_Activity_: From the records below, please print only the lines from the one containing "How do I perform: Reply" through the one containing "Click the Add Repository button", both included. Skip the pictures.
*** Opening of Record extracts ***
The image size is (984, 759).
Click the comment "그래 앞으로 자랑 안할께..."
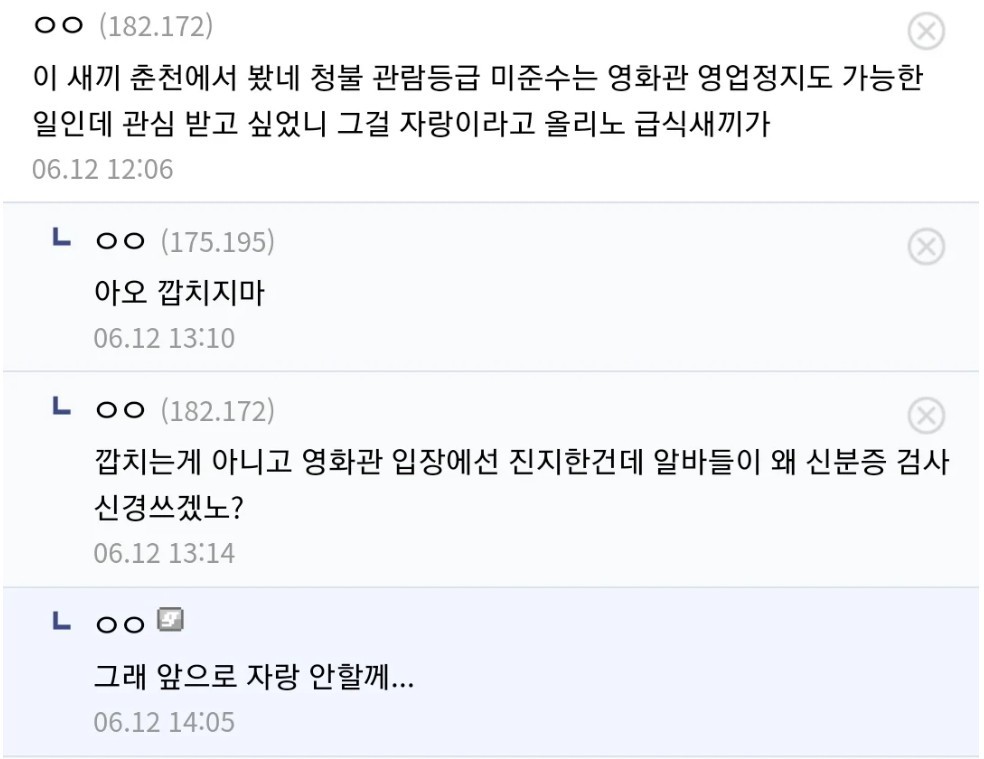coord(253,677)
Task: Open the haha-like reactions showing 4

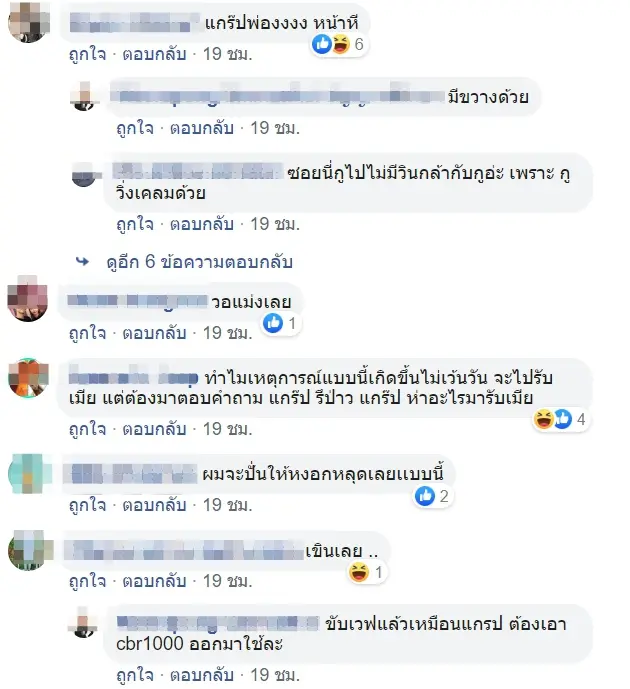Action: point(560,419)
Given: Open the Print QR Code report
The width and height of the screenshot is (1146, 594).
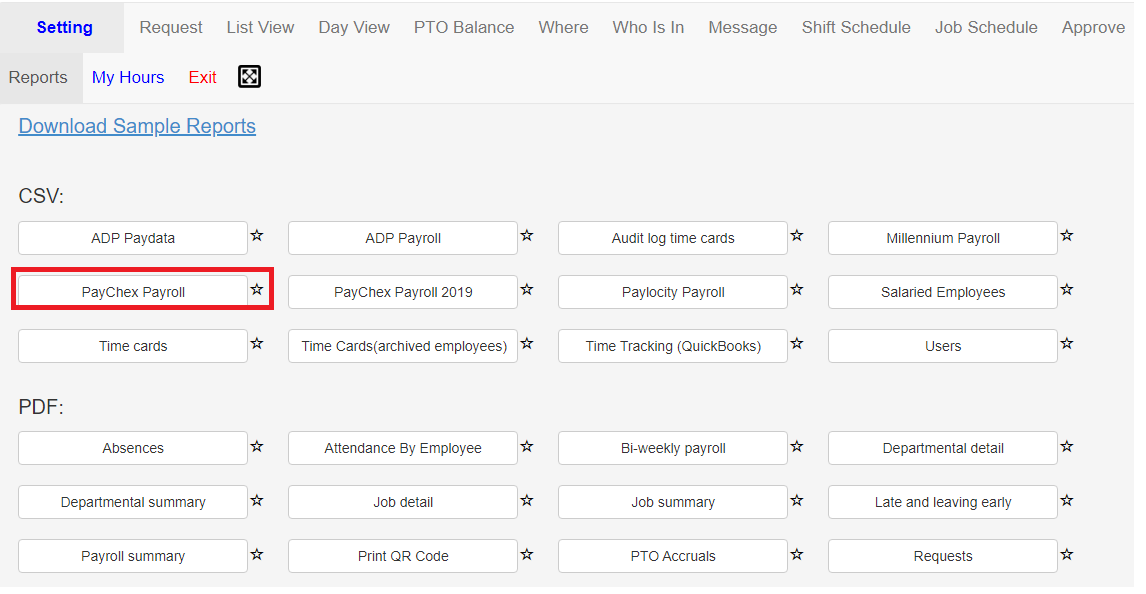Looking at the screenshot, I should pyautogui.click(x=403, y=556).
*** Close of Record extracts ***
*** Opening of Record extracts ***
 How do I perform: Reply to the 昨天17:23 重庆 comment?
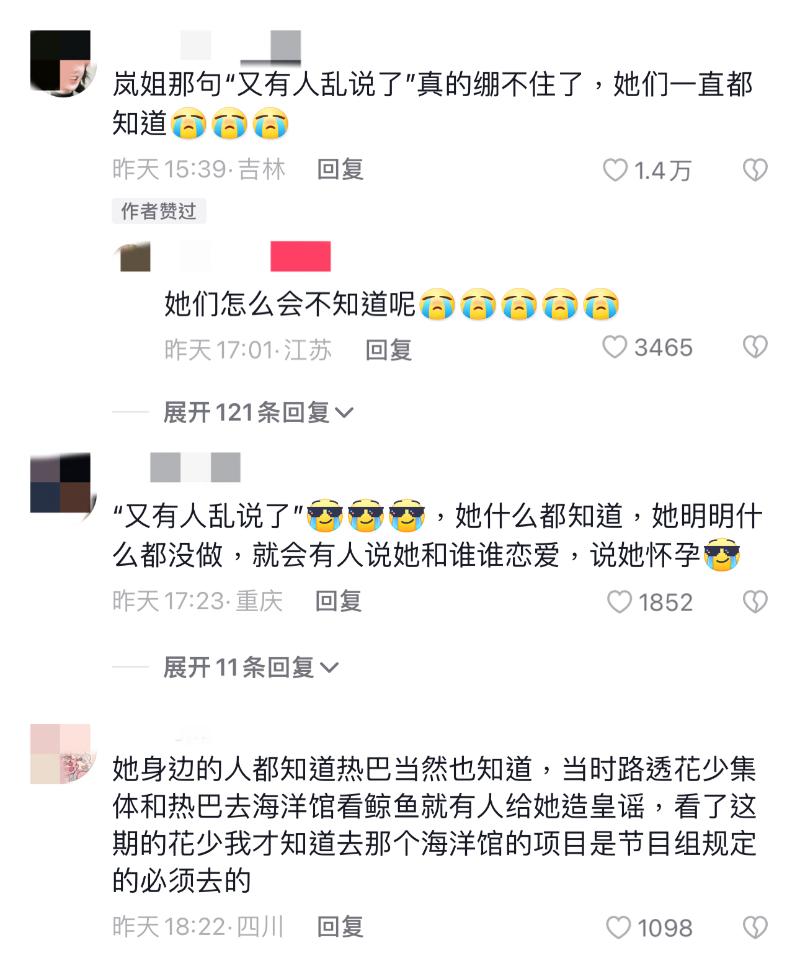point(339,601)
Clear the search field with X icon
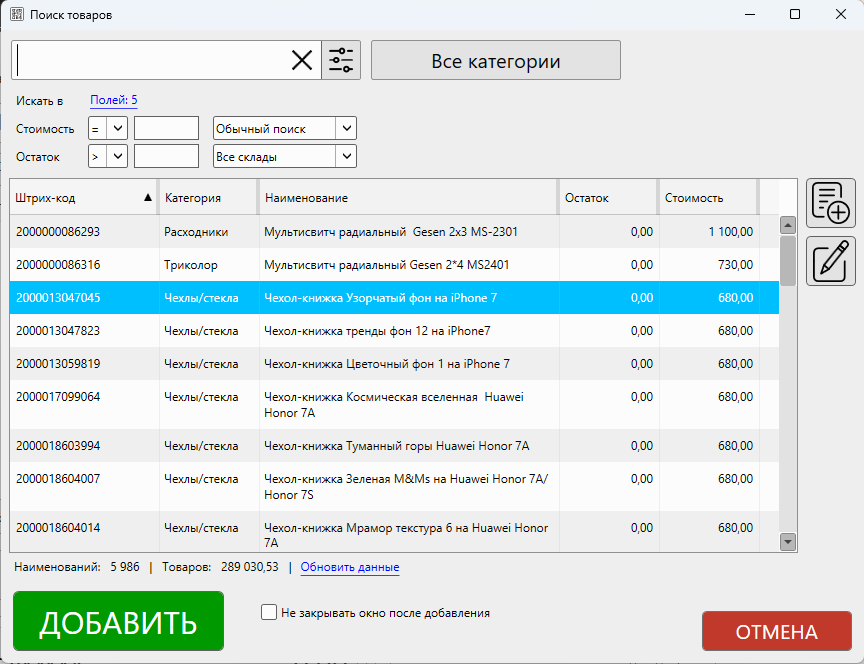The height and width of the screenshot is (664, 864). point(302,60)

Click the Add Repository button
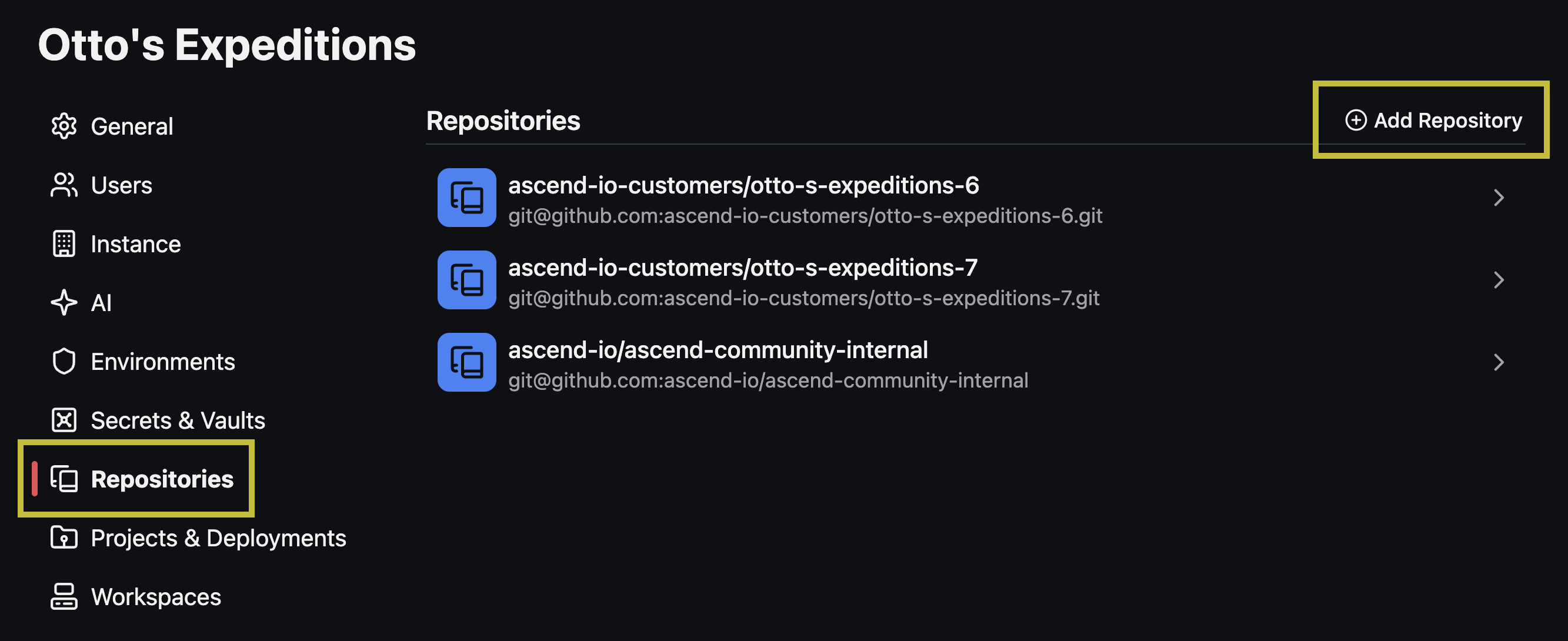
*** Close of Record extracts ***
_Task answer_:
 How do I perform: Reply to the 昨天17:23 重庆 comment?
point(339,601)
Clear the search field with X icon
The height and width of the screenshot is (664, 864). point(302,60)

Click the Add Repository button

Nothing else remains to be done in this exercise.